We created El Colectivo 506 because we don’t want anyone to miss it. And because, now more than ever, our communities depend on us not missing it.

One of the realizations that smacked me over the head as I was scrambling up walls at the beginning of the pandemic is that every single dollar we spend really does count. Most of us have less money than ever before, and we need it to do double duty, feeding or transporting or entertaining us while also keeping businesses from closing.

It couldn’t be more urgent. Rural tourism entrepreneurs and nonprofits make Costa Rica what it is—conserving our ecosystems for us, sustaining our local economies for us—and as the crisis continues, they are closing every month. They need us to listen, and they need us to show up.

And that won’t end tomorrow. It’s always hard to make a small rural business or nonprofit survive. COVID-19 just turned up the dial.

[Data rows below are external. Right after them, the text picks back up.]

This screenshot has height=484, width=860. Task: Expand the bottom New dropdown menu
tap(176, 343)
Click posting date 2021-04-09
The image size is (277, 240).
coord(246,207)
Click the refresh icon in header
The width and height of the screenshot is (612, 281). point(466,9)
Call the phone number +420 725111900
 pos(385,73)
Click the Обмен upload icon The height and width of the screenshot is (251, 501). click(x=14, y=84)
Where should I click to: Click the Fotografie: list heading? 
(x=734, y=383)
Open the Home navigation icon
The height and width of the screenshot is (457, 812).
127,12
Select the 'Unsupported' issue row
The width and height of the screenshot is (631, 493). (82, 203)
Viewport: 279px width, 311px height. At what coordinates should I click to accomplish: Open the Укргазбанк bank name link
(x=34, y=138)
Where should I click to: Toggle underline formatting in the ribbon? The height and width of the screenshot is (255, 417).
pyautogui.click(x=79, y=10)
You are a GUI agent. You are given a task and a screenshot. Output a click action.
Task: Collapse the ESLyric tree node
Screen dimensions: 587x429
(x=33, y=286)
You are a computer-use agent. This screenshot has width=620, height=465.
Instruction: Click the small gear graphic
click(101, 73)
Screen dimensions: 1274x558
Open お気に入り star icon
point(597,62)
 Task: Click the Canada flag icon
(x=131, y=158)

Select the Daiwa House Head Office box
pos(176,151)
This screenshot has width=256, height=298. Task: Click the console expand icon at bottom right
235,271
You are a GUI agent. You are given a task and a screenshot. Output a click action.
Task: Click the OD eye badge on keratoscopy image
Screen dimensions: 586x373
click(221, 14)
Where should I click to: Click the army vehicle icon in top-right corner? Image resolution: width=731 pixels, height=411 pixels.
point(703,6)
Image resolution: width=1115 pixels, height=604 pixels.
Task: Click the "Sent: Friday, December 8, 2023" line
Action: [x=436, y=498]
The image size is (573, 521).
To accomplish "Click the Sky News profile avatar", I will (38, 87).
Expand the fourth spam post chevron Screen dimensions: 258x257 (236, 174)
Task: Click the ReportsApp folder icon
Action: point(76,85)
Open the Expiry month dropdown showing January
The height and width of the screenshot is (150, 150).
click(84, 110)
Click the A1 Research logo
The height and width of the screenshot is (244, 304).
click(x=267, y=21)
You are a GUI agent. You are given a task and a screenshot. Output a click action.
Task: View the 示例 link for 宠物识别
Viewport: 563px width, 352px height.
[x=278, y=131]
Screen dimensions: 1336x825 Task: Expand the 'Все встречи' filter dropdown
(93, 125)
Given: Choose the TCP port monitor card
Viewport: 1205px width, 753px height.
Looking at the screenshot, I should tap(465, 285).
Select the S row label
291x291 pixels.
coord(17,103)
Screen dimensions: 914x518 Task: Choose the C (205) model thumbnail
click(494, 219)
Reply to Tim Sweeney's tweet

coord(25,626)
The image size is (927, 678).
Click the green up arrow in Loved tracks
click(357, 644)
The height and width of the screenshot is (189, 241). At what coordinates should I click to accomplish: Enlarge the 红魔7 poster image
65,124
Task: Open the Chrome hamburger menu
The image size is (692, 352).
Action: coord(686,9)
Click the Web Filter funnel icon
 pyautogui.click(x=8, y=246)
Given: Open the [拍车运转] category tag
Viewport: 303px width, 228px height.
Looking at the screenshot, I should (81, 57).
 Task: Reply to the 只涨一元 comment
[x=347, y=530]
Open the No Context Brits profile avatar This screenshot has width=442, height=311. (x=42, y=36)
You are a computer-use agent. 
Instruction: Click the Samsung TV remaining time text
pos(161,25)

La organización Latin American Sea Turtle trabaja por la protección de las tortugas marinas que anidan en las costas de Costa Rica. La sostenibilidad económica de la organización depende mucho del turismo. Cortesía L.A.S.T. / El Colectivo 506

If we can learn more about the places we visit before we go, and keep learning about the ones that truly move us long after we leave, then we can spend our money in the best possible way. Not just in the food and services travelers buy on the spot, but also the virtual tours they might send a friend on in the future. The gift certificate they buy during a pandemic so their favorite hotel doesn’t close. The monthly donation they end up making to the chicharronería scholarship fund years into the future. The emergency donation they make after that river floods.

I’ve seen all of those things happen. Again and again. At the place where tourism, philanthropy, and storytelling meet. It’s a network that makes everyone’s lives richer, especially the lives of those visitors.

Sometimes, lives depend on it.

Courtesy of Casitas Tenorio B&B / El Colectivo 506

This photo shows one of the examples I’ll never forget: exactly these kinds of personal, international networks and connections helped families in the small town of Bijagua recover from the devastation of Hurricane Otto.

Starting on April 1st, we began sharing pieces under a new, shared byline: Directorio 506. These pieces are shaped by us, but generated by the rural tourism and nonprofit leaders we’re here to serve. (You can read them here.) Behind the scenes, we’ve have been making surveys and forms, tools and editing procedures, all designed to help us develop stories not just about, but also with rural organizations. Not just us, reporting on them: all of us figuring it out together.

We’re starting small with a few pilot members. First, an incredible sea turtle organization took us inside a night patrol in the northern Caribbean. Next, a family of farmers in Tarrazúshared what gets them out of bed in the morning. After that,a master chocolatier opened the doors of her kitchen and her industry.

That was our start. The whole month of May will be full of these stories, of this collaborative work.

Mónica, Pippa and I believe that if we keep going—if we keep building this channel that will allow rural entrepreneurs and nonprofits to tell their stories in their own words—we can recreate the magical experience that happens when you visit a Costa Rican town and stumble upon the network of changemakers that would have been so easy for an outsider to miss.

If we want our rural communities to come back from this or, even better, for the way we travel to be permanently shaped and improved by what’s happened over the past year, we have no time to waste.

Lower left, courtesy of Casitas Tenorio B&B. Other photos, Katherine Stanley Obando / El Colectivo 506

Intrigued? Agree? This is your life story? Stick with us! Story by story, reader by reader, we’re hoping to build a community that can strengthen those connections that make us all better. Those communities are the ones doing the real work to rebuild, but meanwhile, at El Colectivo 506, we’re reading and writing and editing and publishing as if our lives depended on it.

Because the quality of our lives certainly does.

And the life of our country, without these communities and everything they represent, would be no life at all.